Hace poco, mientras veía las noticias, me encontré con algo que me dejó pensando. En Minneapolis, durante un operativo de control migratorio realizado por agentes del ICE, unas personas empezaron a grabar el momento exacto en el que un agente disparó y mató a una mujer.
Ella, aparentemente asustada, intentó mover su coche después de que le ordenaran detenerse. Es fácil imaginar el miedo que pudo sentir en ese instante, especialmente en un contexto donde el simple contacto con las autoridades puede significar la deportación. El video fue grabado por personas que estaban allí y que no podían creer lo que estaban viendo, y se difundió rápidamente, provocando indignación y muchas preguntas sobre si ese nivel de fuerza era realmente necesario.
La mujer se llamaba Renee Nicole Good, tenía 37 años y era ciudadana estadounidense. Según la prensa y las personas que la conocían, no tenía antecedentes violentos ni representaba un peligro. Quienes vieron las imágenes coinciden en que, en ningún momento, ella parecía una amenaza real cuando el agente decidió disparar.
Desde el Departamento de Seguridad Nacional se dijo que el agente actuó en “defensa propia”, argumentando que la mujer habría intentado usar su vehículo como un arma.
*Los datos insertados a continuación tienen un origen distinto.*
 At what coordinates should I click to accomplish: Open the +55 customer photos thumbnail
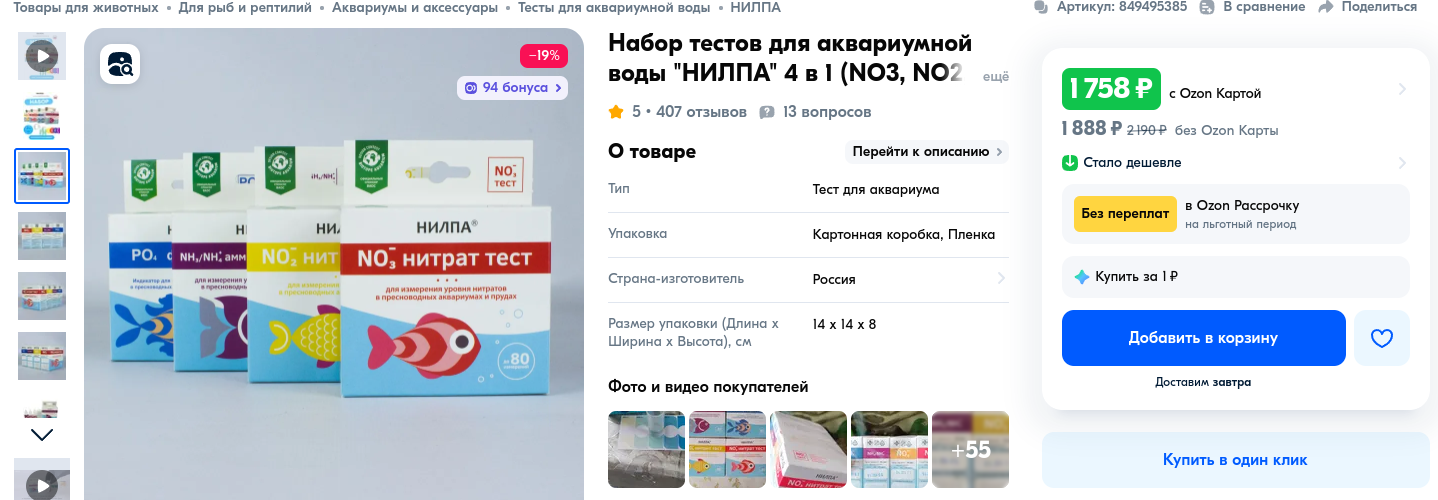[970, 450]
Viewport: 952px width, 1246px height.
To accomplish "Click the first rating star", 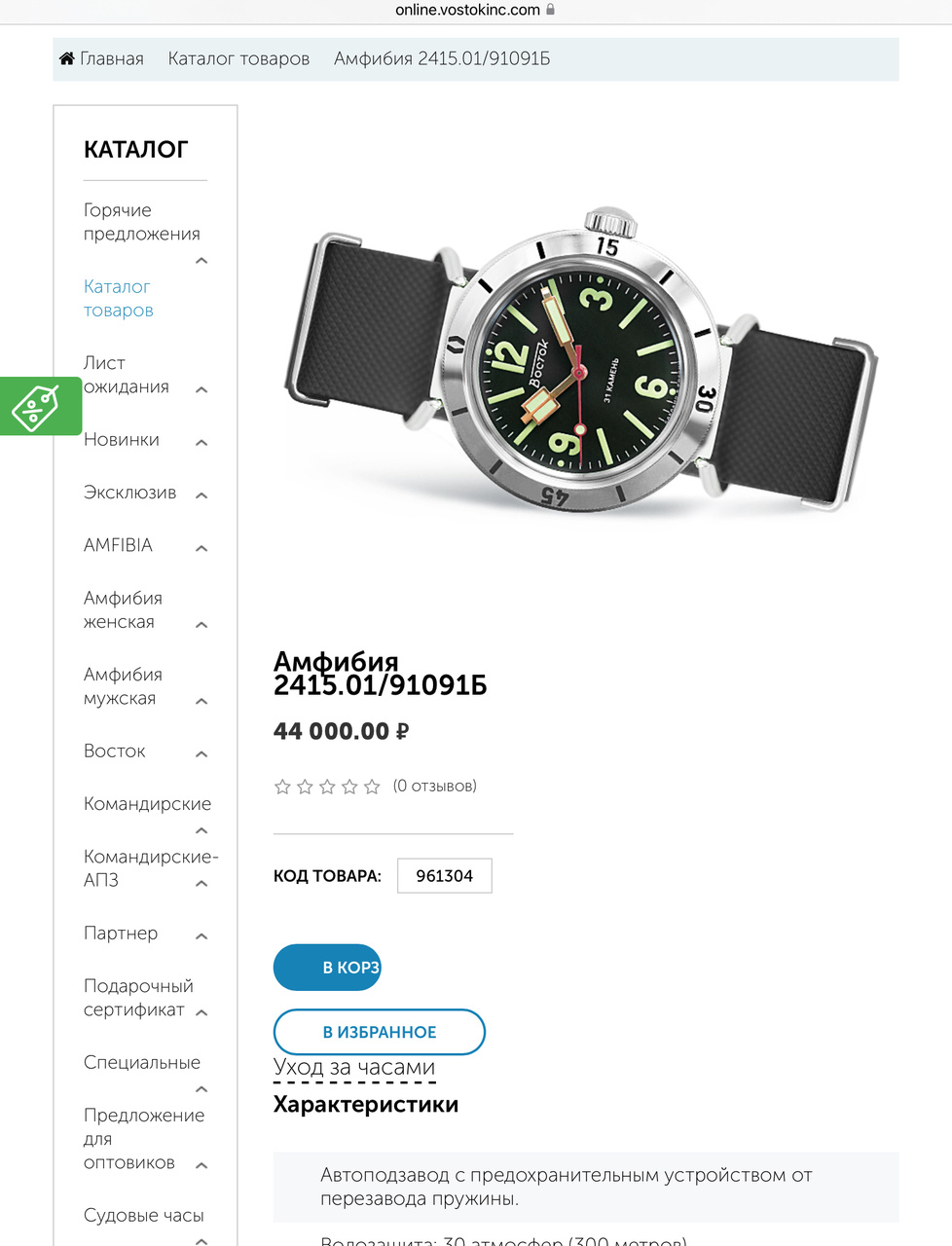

Sin embargo, autoridades locales y funcionarios de la ciudad, después de ver el video, afirmaron que esa explicación no coincide con lo que muestran las imágenes y calificaron el hecho como un uso excesivo de la fuerza.
La agresividad contra la comunidad migrante en Estados Unidos no es algo nuevo. A lo largo de su historia, el país ha pasado una y otra vez de discursos de bienvenida a políticas de exclusión. Mientras leía Eichmann en Jerusalén: un estudio sobre la banalidad del mal, de Hannah Arendt, empecé a formular de manera inquietante lo que está ocurriendo.
Arendt explica que los peores crímenes no siempre son cometidos por personas crueles o “monstruosas”, sino por gente común que se ve a sí misma como correcta y responsable. La inhumanidad, dice ella, muchas veces nace de la indiferencia, de seguir órdenes sin cuestionarlas y de dejar de pensar en las consecuencias de los propios actos.
Durante el juicio, Arendt esperaba encontrarse con un fanático lleno de odio. En cambio, vio a Adolf Eichmann como un hombre común, casi gris, que no parecía impulsado por un odio personal, sino por su deseo de cumplir con su trabajo. Una frase suya quedó grabada para siempre:
—Yo solo cumplía órdenes.
No se trata de equiparar contextos históricos ni de igualar responsabilidades, sino de reconocer un mecanismo moral recurrente: la renuncia al juicio ético personal cuando la obediencia se convierte en refugio.
Esa idea resulta inquietantemente familiar hoy. Es inevitable preguntarse cuántos agentes del ICE actúan bajo esa misma lógica: cumplir órdenes sin detenerse a pensar si lo que hacen es justo o humano. No es lo mismo proteger a un país de amenazas reales que perseguir y destruir la vida de otras personas en nombre de una idea de nación “pura” o excluyente. Ese tipo de pensamiento ya lo hemos visto antes en la historia, con consecuencias devastadoras.
Por eso resulta tan contradictorio que en un país donde se fundó la Organización de las Naciones Unidas se normalicen el odio, la discriminación y el abuso de poder contra comunidades marginadas. Cuando la violencia se vuelve rutina y la injusticia se justifica como parte del trabajo, la banalidad del mal deja de ser solo un concepto del pasado y se convierte en una advertencia muy real para nuestro presente.